Wednesday, March 29, 2006

Scalia: "All he's asking for is `give me my property back.'"

In oral arguments for eBay v. MercExchange, AP quotes Justice Scalia: "We're talking about a property right here. All he's asking for is `give me my property back.'"

One observed in the briefs all the side-taking that previously was shown in lobbying for HR 2795. Against the injunction policy of the Federal Circuit are "high tech" companies such as [hmmm, remember the injunction Amazon got against Barnes & Noble?] and Yahoo! and for the current policy, among others, pharma. In the face of such division, don't look for a strong stepout from the Supreme Court.

Reuters covered the oral argument this way:

U.S. Supreme Court justices showed little inclination to scale back the rights of patent holders, sharply questioning arguments made by lawyers representing online auctioneer eBay.

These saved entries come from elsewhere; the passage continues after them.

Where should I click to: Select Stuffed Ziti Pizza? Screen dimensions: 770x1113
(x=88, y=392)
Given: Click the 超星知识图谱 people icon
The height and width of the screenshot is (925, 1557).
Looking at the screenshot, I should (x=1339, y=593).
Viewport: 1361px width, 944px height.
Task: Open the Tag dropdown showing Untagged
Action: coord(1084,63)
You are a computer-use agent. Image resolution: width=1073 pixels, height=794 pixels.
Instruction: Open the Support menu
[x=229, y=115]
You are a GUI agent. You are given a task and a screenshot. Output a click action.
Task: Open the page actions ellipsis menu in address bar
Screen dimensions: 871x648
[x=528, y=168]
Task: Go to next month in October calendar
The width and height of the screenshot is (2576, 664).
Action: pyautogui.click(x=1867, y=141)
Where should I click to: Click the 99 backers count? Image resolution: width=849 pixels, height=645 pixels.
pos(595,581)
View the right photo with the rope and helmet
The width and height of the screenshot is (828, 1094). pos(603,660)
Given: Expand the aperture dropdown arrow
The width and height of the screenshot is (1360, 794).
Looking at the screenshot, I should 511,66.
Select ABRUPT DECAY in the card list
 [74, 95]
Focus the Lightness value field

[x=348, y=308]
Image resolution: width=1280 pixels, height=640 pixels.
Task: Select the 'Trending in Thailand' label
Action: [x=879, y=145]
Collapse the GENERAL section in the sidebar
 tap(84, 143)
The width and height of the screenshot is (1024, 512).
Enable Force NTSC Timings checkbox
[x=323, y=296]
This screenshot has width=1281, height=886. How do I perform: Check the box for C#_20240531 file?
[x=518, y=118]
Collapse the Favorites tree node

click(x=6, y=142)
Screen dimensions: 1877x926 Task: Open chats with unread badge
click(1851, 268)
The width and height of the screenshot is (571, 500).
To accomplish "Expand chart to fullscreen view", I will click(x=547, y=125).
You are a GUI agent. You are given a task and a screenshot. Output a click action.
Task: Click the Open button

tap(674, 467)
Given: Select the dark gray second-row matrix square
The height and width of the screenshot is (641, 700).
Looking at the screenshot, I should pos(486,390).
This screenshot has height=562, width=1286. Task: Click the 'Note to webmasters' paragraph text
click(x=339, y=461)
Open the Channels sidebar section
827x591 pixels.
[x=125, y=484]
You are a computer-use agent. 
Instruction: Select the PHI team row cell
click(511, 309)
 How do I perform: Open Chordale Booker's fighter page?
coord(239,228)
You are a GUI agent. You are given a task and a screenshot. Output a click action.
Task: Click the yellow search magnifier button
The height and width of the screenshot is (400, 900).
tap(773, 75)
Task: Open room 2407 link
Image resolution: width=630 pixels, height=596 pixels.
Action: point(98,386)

"You're talking about a property right, and the property right is explicitly the right to exclude others," Justice Antonin Scalia told eBay's lawyer. "That's what a patent right is... give me my property back."

"I'm not sure you're going to get... the kind of wide-ranging allowance you seek," Scalia told the lawyer later.

BusinessWeek started with:

Patent trolls don't get much sympathy -- except maybe from the Supreme Court.

Some justices were skeptical of eBay's complaint that a lower court was too quick to block its use of the technology underlying the "Buy It Now" button. Justice Antonin Scalia pointed out the obvious: A person isn't allowed to take property away from someone who doesn't want to part with it -- even for a price.

BusinessWeek got into the patent quality issue, talking about a plague of bad patents:

An eBay win at the high court would curb the courts' ability to grant injunctions, thereby "lessening the hijacking effect" of patent trolls, says Emery Simon, counselor to the Business Software Alliance. The tech industry's complaint has its merits, but there's a big catch. The Federal Circuit and its injunctions aren't the problem. And curbing those injunctions would only mask the symptoms tormenting the patent system, without curing the disease: a plague of bad patents issued by an underfinanced and hidebound Patent and Trademark Office -- with the tech industry's help.

One infers that the plague talk is a legacy of the sloppy scholarship of Jaffe and Lerner.